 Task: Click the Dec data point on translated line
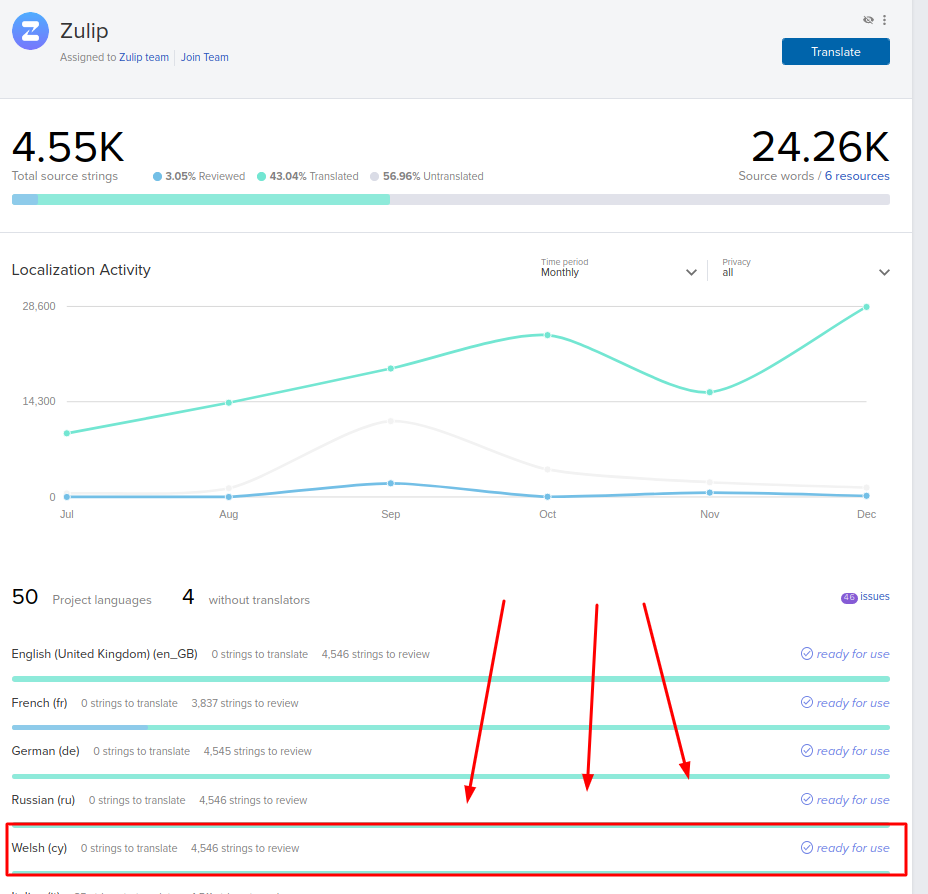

==============================

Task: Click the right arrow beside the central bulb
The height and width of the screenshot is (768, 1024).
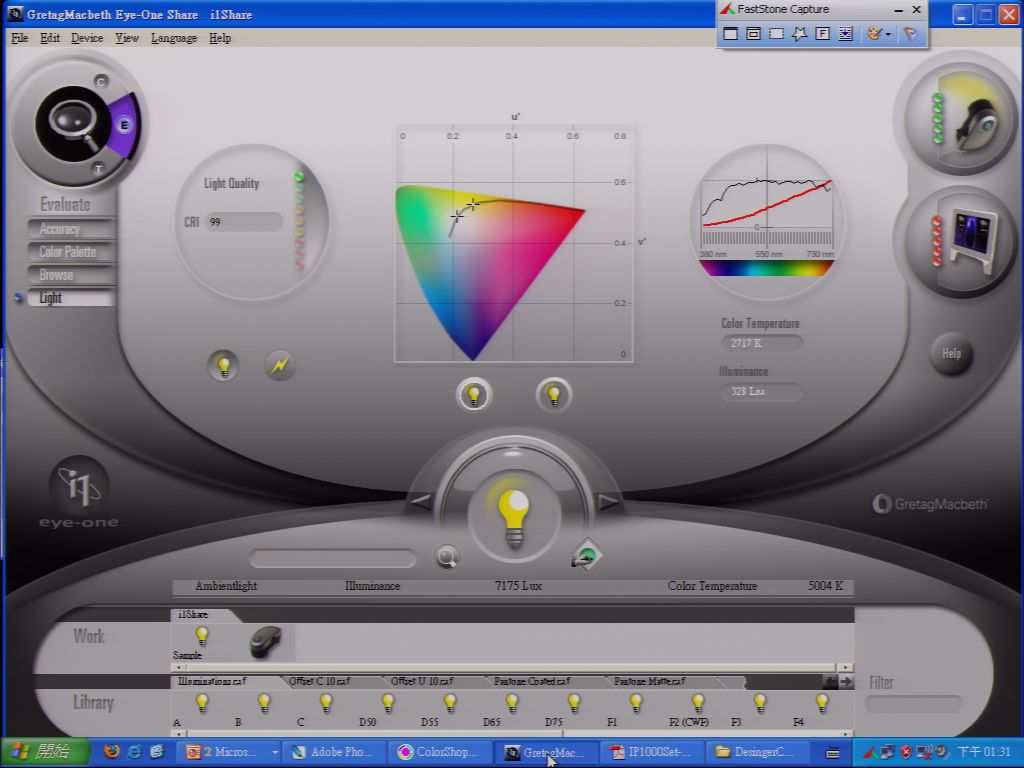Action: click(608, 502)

==============================

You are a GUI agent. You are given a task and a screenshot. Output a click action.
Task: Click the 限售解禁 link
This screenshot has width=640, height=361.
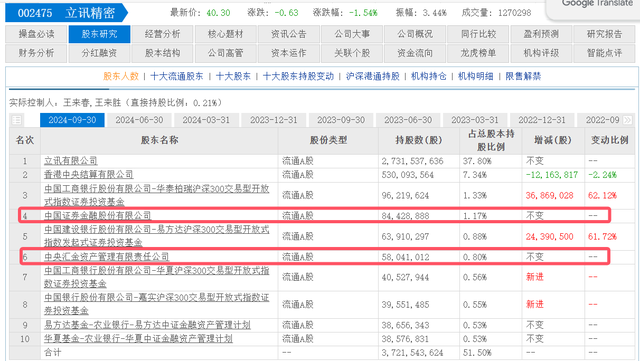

==============================

Once the line with "You are a GUI" is found in the records above, print exactly that line and every line after it through the line with "This screenshot has width=640, height=361.".

You are a GUI agent. You are given a task and a screenshot. Output a click action.
Task: Click the 限售解禁 link
This screenshot has width=640, height=361.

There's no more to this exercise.